Naval History and Heritage Command

British Foreign Office to the Governments of France and Italy

COPY OF TELEGRAM TO FRENCH AND ITALIAN GOVERNMENTS.

          At the suggestion of the U.S. Government and in order to secure the further co-operation of the American and Allied Fleets and to discuss the best plans of operations to ensure victory, it is proposed that a Naval Conference should be held between such officers as the Governments may select to represent them.

          The U.S. Government have selected Admiral Mayo (Commander-in-Chief of the U.S. Atlantic Fleet) and Vice-Admiral Sims (Commander of the U.S. Naval Forces in European Waters) to represent them.1

          It is proposed that the Conference should commence in London on Tuesday, September 4th.

          If the proposal is acceptable it is requested that information may be given as to the officers selected to represent France, Italy, Russia.

 

(Sent by Foreign Office)

17th August, 1917.

Source Note: Cy, DNA, RG 45, Entry 517B. The decision to hold the naval conference proposed herein was the result of concerns from President Woodrow Wilson, Secretary of the Navy Josephus Daniels, and Adm. William S. Benson, Chief of Naval Operations, that Sims was providing inadequate information about naval matters to Washington and that Sims’ affinity for the British was causing him to subvert U.S. naval interests to those of the British. It was due to the efforts of VAdm. Sir Montague E. Browning, Commander-in-Chief, North America and West Indies Station, that Wilson, Daniels, and Benson agreed to send a naval mission to Europe for a conference of senior Allied naval officials, in order to clear up any misunderstandings or misconceptions. This conference took place 4-5 September. Though few concrete agreements or policy decisions resulted from this conference, First Sea Lord Adm. Sir John R. Jellicoe and First Lord of the Admiralty Sir Eric Geddes were pleased with the result; Mayo and the officials in Washington, however, still doubted Britain’s regard for American interests. For more on the origins, and results of this conference, see, Still, Crisis at Sea, 73-76, and Klachko and Trask, Benson, 82.

Footnote 1: Henry T. Mayo and William S. Sims.
===============
• **Exercise instructions**:
a - Name every country whose representing officers the naval conference telegram asks to be identified if the proposal is acceptable.
b - According to the naval conference telegram, where and on what date was the conference proposed to begin?
c - Return the stretch of the naval conference telegram from "British Foreign Office" through "Tuesday, September 4th.", copied word for word.
===============
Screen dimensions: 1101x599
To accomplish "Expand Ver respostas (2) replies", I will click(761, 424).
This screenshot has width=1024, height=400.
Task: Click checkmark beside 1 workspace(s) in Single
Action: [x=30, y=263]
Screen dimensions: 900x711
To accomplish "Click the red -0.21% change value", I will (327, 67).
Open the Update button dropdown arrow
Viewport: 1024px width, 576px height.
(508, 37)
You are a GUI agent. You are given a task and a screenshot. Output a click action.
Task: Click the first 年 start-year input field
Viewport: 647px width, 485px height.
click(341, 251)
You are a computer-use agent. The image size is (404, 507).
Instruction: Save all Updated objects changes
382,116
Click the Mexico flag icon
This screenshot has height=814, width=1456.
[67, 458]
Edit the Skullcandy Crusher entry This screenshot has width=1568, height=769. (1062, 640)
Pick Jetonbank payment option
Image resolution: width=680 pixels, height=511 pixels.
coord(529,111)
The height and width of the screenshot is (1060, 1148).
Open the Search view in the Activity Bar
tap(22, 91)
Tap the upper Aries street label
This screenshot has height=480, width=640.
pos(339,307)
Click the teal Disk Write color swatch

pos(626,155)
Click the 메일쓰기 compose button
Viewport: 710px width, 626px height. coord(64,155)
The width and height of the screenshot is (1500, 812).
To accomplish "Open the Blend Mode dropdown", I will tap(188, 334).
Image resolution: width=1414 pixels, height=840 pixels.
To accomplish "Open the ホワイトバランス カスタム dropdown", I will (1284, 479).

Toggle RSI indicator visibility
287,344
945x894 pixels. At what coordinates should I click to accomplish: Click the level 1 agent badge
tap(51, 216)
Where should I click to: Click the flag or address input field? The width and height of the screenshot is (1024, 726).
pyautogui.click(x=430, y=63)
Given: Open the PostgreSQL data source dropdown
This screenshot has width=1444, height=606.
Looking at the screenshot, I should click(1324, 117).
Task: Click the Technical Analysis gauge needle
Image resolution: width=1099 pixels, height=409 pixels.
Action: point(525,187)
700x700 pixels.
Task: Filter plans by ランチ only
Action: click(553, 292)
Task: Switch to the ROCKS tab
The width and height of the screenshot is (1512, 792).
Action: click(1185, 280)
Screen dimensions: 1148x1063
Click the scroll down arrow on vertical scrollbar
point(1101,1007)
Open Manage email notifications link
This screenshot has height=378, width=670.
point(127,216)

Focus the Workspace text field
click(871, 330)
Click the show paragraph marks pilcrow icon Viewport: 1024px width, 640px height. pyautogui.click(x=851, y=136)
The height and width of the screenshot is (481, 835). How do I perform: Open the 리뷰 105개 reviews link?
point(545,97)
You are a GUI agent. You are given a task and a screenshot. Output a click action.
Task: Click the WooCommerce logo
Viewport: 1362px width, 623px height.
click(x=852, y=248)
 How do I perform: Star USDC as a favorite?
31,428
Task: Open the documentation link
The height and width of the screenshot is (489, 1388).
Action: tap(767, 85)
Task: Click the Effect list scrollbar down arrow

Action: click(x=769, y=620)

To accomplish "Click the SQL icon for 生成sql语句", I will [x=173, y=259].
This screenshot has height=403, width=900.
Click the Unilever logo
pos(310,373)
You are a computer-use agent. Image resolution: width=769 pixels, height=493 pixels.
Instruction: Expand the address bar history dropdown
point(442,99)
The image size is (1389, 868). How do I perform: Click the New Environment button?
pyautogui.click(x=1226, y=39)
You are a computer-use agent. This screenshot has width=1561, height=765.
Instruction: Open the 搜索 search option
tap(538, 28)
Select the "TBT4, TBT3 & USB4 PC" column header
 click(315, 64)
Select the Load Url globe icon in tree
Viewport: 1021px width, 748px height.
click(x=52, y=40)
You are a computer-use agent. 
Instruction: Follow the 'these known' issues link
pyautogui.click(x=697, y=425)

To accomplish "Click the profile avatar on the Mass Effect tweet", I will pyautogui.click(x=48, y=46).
===============
• **Numbered answers**:
a - France, Italy, Russia

b - In London on Tuesday, September 4th.

c -
British Foreign Office to the Governments of France and Italy

COPY OF TELEGRAM TO FRENCH AND ITALIAN GOVERNMENTS.

          At the suggestion of the U.S. Government and in order to secure the further co-operation of the American and Allied Fleets and to discuss the best plans of operations to ensure victory, it is proposed that a Naval Conference should be held between such officers as the Governments may select to represent them.

          The U.S. Government have selected Admiral Mayo (Commander-in-Chief of the U.S. Atlantic Fleet) and Vice-Admiral Sims (Commander of the U.S. Naval Forces in European Waters) to represent them.1

          It is proposed that the Conference should commence in London on Tuesday, September 4th.